I booted the same VBox guest using 11.0 Live KDE CD and everything works
from there.

What should I look into?
…

Is the above familiar in any way your case?

Vahis

http://waxborg.servepics.com
openSUSE 11.2 (x86_64) 2.6.31.12-0.2-default
17:28pm up 6 days 20:46, 11 users, load average: 0.06, 0.12, 0.11

Culture1 · April 1, 2010, 5:01pm

It’s now working. I tried so many things that i don’t even know what was the solution.
However, the last thing that I did was to delete the known_hosts files in /nameofmyhomedirectory/.ssh on both computers.

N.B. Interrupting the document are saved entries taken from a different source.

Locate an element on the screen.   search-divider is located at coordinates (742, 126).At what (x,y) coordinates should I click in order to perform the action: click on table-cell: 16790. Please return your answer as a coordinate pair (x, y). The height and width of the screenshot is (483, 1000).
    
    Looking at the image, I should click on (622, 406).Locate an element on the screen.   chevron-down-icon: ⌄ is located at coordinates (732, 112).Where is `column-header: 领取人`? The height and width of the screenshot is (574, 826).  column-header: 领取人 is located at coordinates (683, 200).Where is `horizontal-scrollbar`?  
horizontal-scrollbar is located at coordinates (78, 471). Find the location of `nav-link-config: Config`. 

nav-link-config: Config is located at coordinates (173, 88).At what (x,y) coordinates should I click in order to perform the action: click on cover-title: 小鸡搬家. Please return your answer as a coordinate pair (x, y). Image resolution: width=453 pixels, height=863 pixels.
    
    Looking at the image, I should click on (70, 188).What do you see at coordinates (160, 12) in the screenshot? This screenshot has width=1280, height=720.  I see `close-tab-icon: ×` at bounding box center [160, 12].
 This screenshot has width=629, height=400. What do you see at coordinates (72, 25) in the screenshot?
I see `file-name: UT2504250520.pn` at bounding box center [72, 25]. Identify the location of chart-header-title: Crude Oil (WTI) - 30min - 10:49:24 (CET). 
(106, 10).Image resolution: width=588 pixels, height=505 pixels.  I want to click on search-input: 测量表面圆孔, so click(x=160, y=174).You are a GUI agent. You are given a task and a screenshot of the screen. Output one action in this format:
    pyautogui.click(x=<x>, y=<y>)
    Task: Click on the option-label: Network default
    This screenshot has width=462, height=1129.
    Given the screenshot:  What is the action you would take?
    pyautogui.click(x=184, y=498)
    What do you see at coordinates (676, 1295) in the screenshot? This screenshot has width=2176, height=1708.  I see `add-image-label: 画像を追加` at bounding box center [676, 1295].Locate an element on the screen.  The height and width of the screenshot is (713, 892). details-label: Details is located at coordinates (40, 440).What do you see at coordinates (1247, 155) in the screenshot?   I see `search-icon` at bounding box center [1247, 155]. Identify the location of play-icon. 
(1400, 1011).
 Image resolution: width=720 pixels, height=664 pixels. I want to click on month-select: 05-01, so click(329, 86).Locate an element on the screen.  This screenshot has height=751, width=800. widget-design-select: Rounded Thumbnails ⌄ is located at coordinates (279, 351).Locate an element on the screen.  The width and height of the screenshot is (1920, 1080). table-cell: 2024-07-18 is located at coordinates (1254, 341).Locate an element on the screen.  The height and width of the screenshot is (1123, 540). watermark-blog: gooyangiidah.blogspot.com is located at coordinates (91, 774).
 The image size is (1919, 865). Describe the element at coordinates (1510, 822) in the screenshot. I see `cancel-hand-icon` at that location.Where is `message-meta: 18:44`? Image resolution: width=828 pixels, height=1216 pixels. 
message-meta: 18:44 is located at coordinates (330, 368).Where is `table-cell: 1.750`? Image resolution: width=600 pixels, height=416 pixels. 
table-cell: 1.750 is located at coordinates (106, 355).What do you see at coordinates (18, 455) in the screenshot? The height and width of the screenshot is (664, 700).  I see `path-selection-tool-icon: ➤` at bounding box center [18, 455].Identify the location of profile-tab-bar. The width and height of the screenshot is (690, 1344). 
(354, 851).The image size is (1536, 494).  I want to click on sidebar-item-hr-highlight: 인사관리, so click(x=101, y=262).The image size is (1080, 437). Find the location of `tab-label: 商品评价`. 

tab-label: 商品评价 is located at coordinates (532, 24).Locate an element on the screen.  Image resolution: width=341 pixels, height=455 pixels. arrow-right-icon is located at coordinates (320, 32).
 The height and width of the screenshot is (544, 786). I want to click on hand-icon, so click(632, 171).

I rebooted both, new files were generated and it’s now working. At least SFTP.

oldcpu · April 1, 2010, 5:11pm

Maybe it is an 11.3 bug.

Install FileZilla (it come with 11.3) and try.

I raised a bug report on 11.3 PCManFM , and in testing I discovered the same problem exists with Nautilus (but not with FileZilla).

oldcpu · April 1, 2010, 5:13pm

Glad its working now, … as you can see from my above post, there is a bug here https://bugzilla.novell.com/show_bug.cgi?id=592432 on 11.3 that I raised.

caf4926 · April 1, 2010, 7:23pm

Usually just the known_hosts file on the remote computer

oldcpu · April 1, 2010, 7:30pm

In the case of the bug report I raised, this does not work.